11 февраля. Лютый мороз, весь день идет снег, мы замерзли, и у нас нет дров. А по ночам – каждую ночь – мятежники не позволяют нам сомкнуть глаз. Мы со страхом встречаем рассвет и со страхом же встречаем сумерки; винтовка никогда не покидает наших рук, наши уши и глаза постоянно настороже – достаточно скатиться камню, мелькнуть животному, как мы вскакиваем и начинаем палить во тьму. Мы измучены бессонницей и страхом, и если б мы хоть были уверены, что сражаемся за большую идею…
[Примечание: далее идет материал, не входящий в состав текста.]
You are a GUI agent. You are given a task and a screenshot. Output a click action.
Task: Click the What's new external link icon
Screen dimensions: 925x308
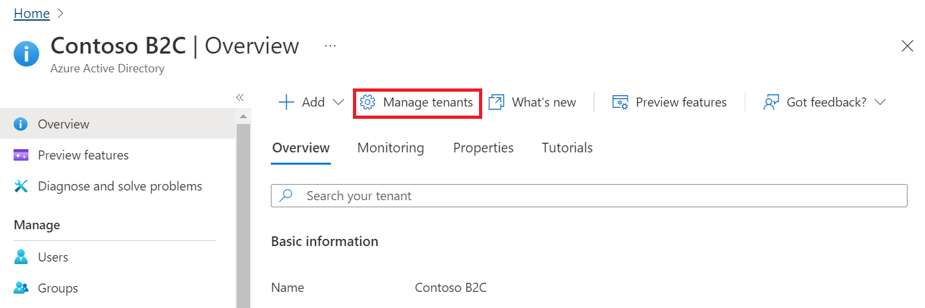click(x=496, y=102)
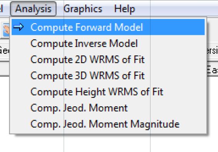Click the arrow icon beside Compute Forward Model
The height and width of the screenshot is (152, 218).
(19, 27)
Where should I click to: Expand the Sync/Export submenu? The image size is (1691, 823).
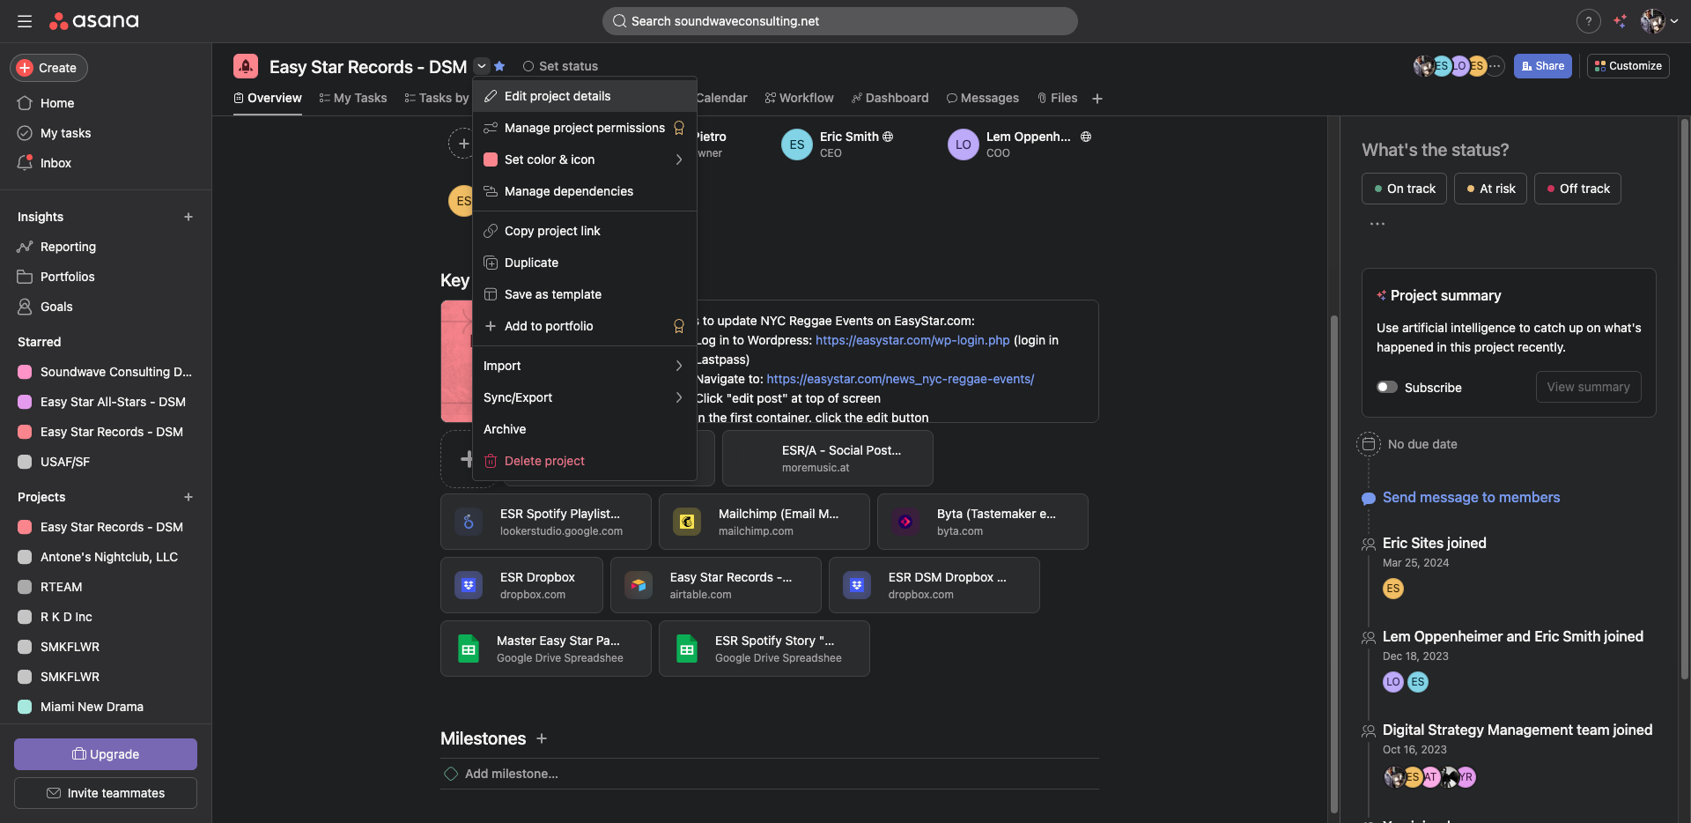(x=678, y=397)
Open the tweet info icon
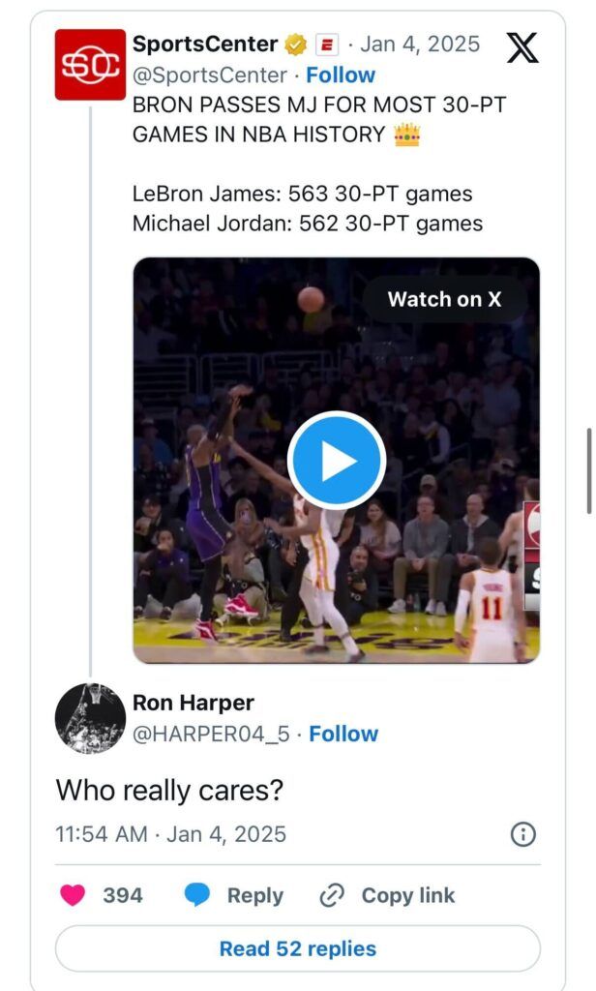The height and width of the screenshot is (991, 596). (x=522, y=834)

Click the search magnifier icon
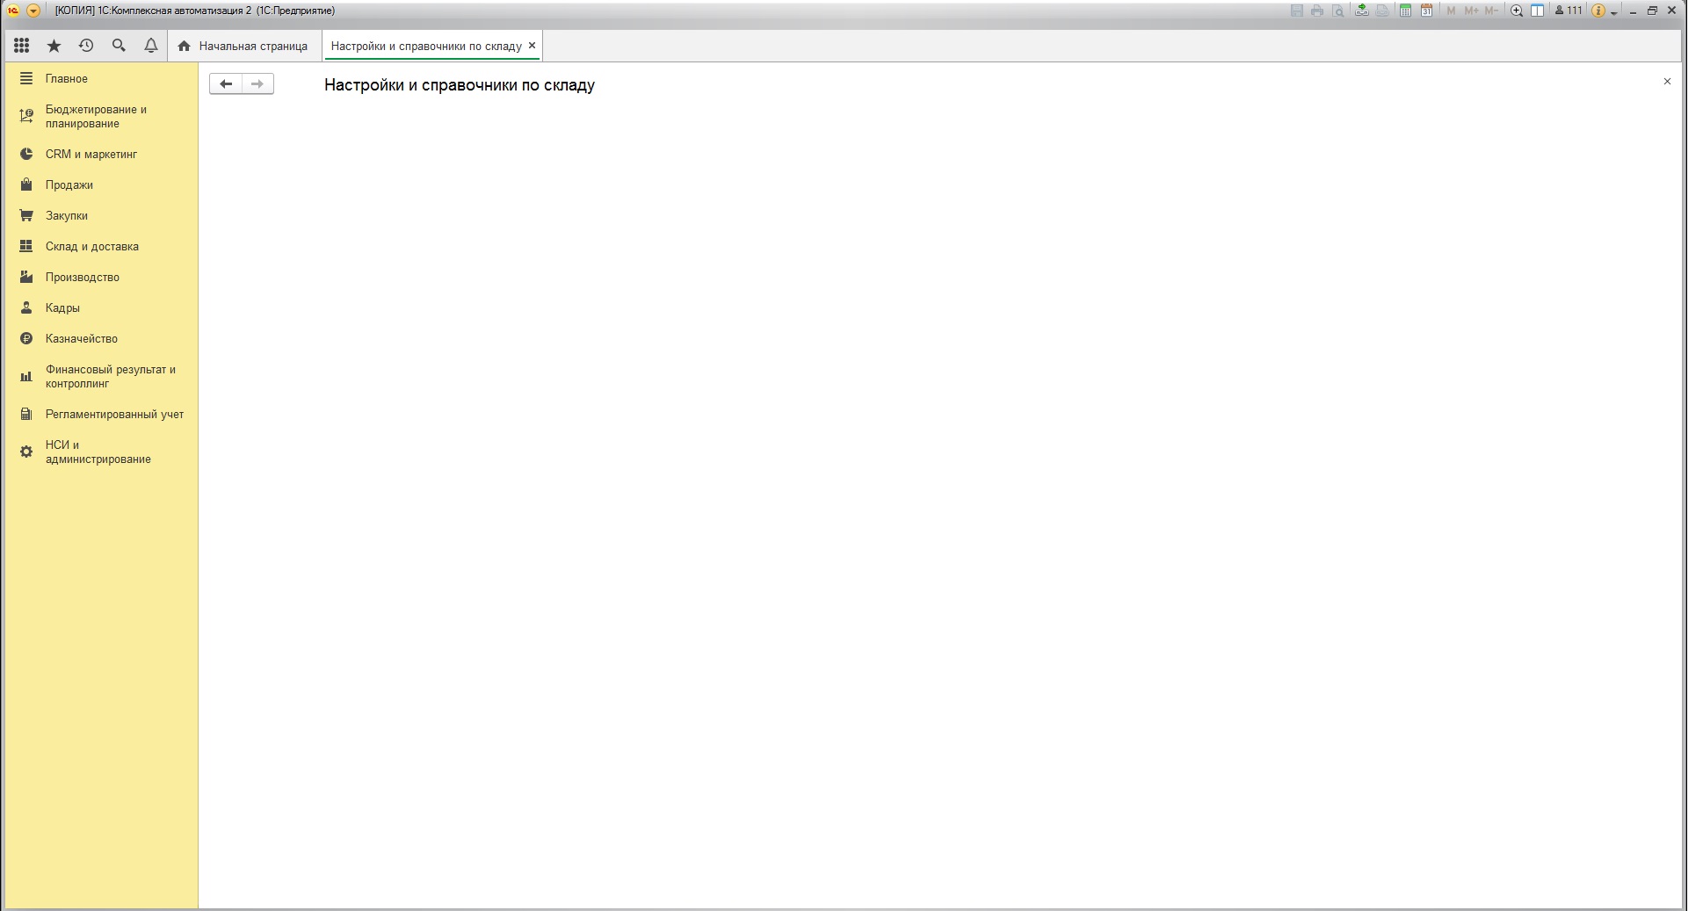pos(119,46)
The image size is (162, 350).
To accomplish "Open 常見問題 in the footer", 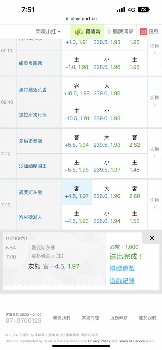I will (90, 318).
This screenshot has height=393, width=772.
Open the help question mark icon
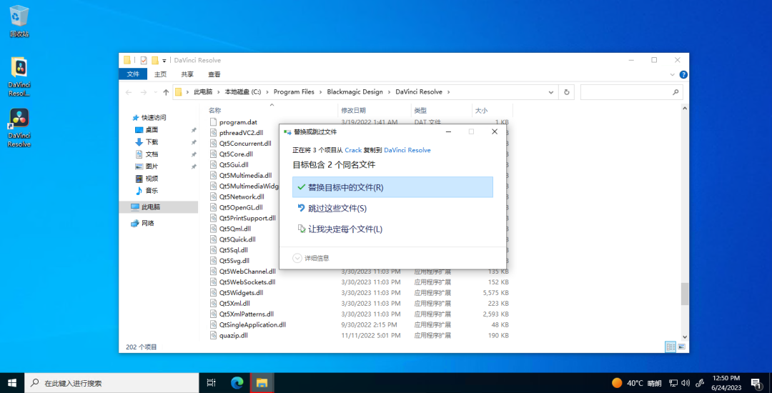point(683,74)
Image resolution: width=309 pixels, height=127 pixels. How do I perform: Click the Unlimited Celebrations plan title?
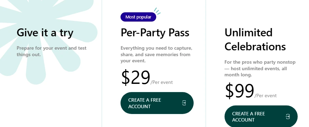point(255,39)
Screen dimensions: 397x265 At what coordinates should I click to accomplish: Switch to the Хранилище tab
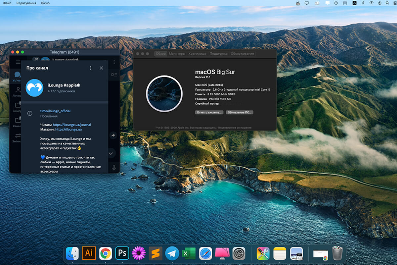tap(198, 54)
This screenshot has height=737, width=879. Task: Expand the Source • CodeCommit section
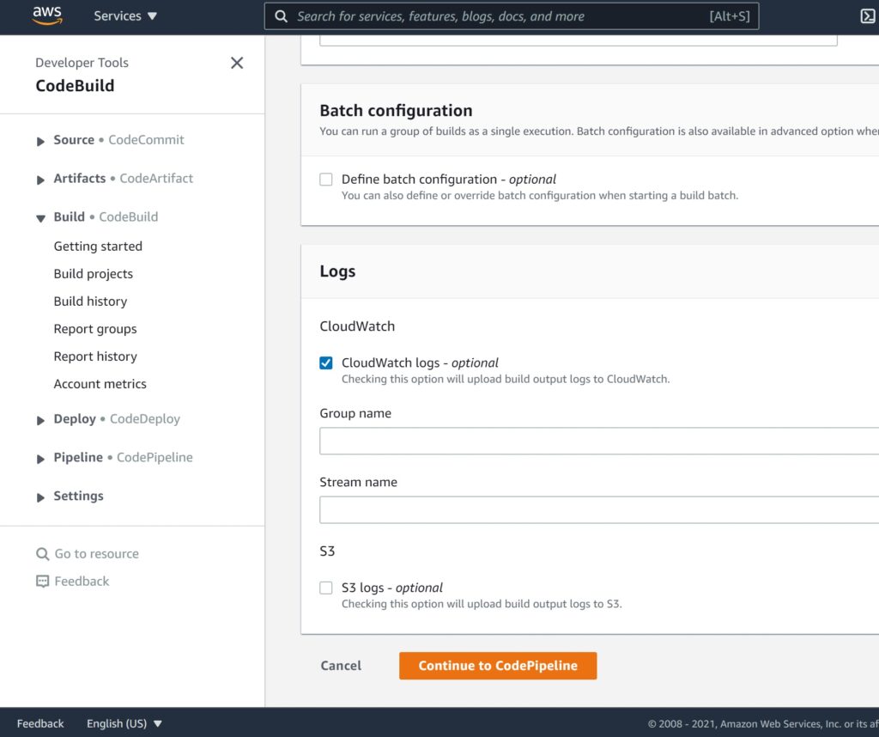coord(40,140)
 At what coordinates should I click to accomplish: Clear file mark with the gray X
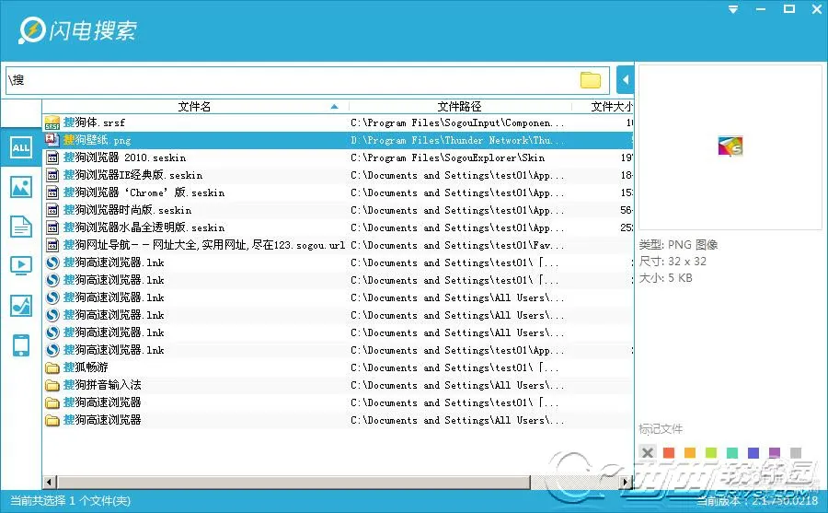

Наш капитан – свирепый человек, гневливый, от природы мрачный. Над ним висит злой рок, который его ненавидит и толкает к пропасти, на погибель. Он это чувствует и звереет ещё больше; он хочет воспротивиться, но не может и с проклятиями продолжает свой путь к невидимой бездне. Он видится мне подобным герою античной трагедии, и я смотрю на него со страхом и состраданием, как смотрел бы на Агамемнона, входящего в свою ванную, или на Эдипа, когда он, обезумевший и ослепленный судьбой, доискивается до истины.   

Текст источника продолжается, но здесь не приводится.